Mix plenty of “green” mate-rials (food scraps, grass clippings, and manure) with high carbon “brown” materials (dry pine straw, hay, dead leaves, wood chips or shavings, broken up twigs) and you’re on the way. The balance is important, though…too much “green” may harbor pests and lose nitrogen in ammonia, which can create odor problems. Too much “brown” breaks down too slowly because it won’t support a large enough population of organisms to do the job correctly.

Living things are basically made up of nitrogen (proteins) and carbon (sugars, starches and fiber). While alive, they are “green” and have a high nitrogen content. Once they start to die, the decomposing process begins, when the airborne bacteria consumes the protein-rich tissues first, and then be-comes part of the “brown” material — bug droppings, dead bacteria, and other by-products. New generations of bacteria consume the high-carbon plant fibers and the recycling is complete.

Balance is the key

Early in the composting process, it is often difficult to maintain the right amount of moisture in all the materials you’ve accumulated into a well-mixed pile. Too much moisture leaves no air spaces, and too much ventilation dries it out. Later, when everything starts to break down into a more compact mass, the biggest challenge might become keeping it adequately aerated with fresh air.

“Hot” composting can deplete the oxygen in a pile very quickly, even early in the process. Remember, the “balance” is the key to success here. Experts warn that a pile of dry organic materials can “shed water like a duck” so constant monitoring is critical. If it does get too dry, you can turn it, pull it apart and re-stack it, or you can mix in fine-particle absorbent materials, like manure. If it keeps getting too dry, try covering it with a tarp or a plastic sheet.

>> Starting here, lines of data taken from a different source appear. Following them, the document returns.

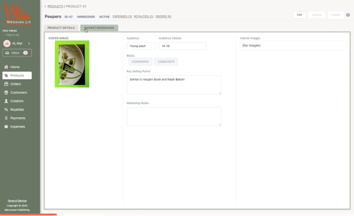Click the Creators person icon
The height and width of the screenshot is (216, 354).
click(6, 101)
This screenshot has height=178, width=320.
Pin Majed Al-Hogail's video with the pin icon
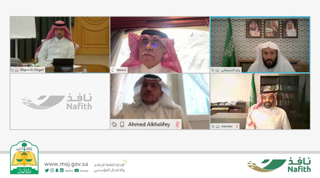(12, 70)
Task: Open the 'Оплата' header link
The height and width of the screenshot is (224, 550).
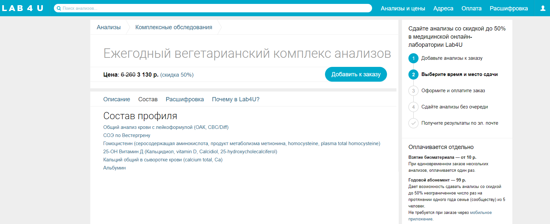Action: [x=471, y=8]
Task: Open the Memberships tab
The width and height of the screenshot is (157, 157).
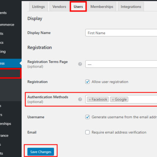Action: tap(102, 7)
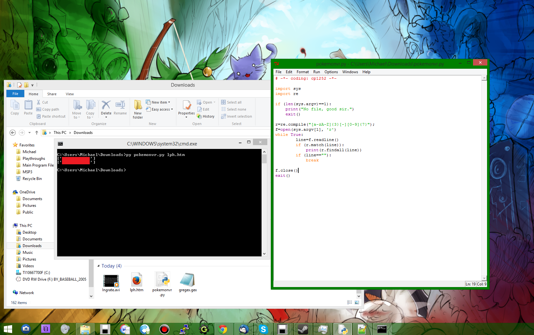Screen dimensions: 534x335
Task: Switch to details view toggle
Action: [350, 302]
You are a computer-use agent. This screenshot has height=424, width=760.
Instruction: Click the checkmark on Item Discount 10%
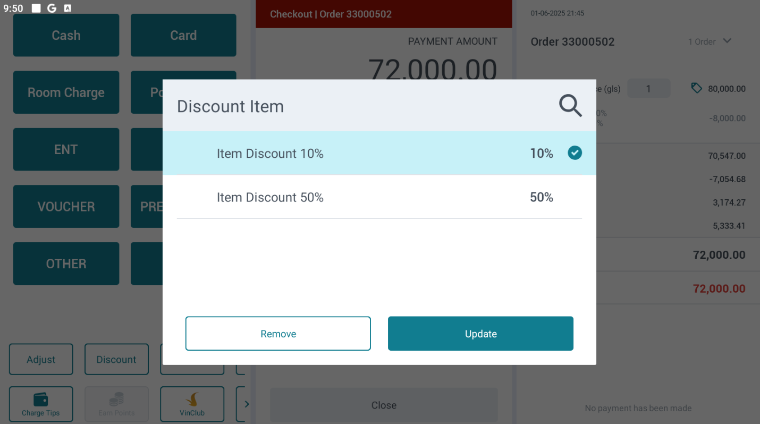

If the pile is too wet, you can turn it, mix it and add dry coarse materials like dead leaves or straw into it to absorb the moisture. Most “brown” materials are coarse, stiff and angular, so they tend to create air spaces in the pile that help it to stay aerated. “Green” materials, on the other hand, are most often pliable and moist, and they clump together into an “anaerobic” (lacking oxygen) mass.

The “best” level of moisture for a compost pile, the experts suggest, is as much moisture as the materials can contain without filling the air pockets — like a completely damp, well-squeezed sponge.

Composting “happens” when moist organic materials are exposed to air. When materials break into smaller particles, there is more exposed surface area for the hungry organisms to attack, so it makes sense to crumble, crush or otherwise pulverize large objects before adding them to the pile. This is a case where size does make a difference — aerobic composting works best and fastest when everything is reduced to small pieces and thoroughly mixed together…giving the decomposing organisms access to the critical carbon, nitrogen, and water. Chunks of wood and other pockets of “brown” material create “nitrogen-poor zones” with too much air space.

The best way to tell if your compost pile is “healthy” is to take its temperature. The most efficient composting occurs when the pile’s temperature rises to between 120 and 160 degrees Fahrenheit…and stays there. Composting can happen at lower temperatures, it just takes a lot longer.

Growing and housing the pile…

Let’s face it, most compost piles aren’t aesthetic master-pieces, so it makes sense to locate them away from highly visible areas in your yard. You’ll need a source of water nearby, and you’ll probably want to put it in a partially shaded area to keep it from drying out too fast and too often. Remember, as you’re adding material, the taller it becomes, the more difficult it will be to turn. You don’t have to have an expensive container to compost successfully; but you do need a dedicated area to house it. There is a variety of inexpensive options — including one using recycled wood pallets — to create a structure to hold the materials.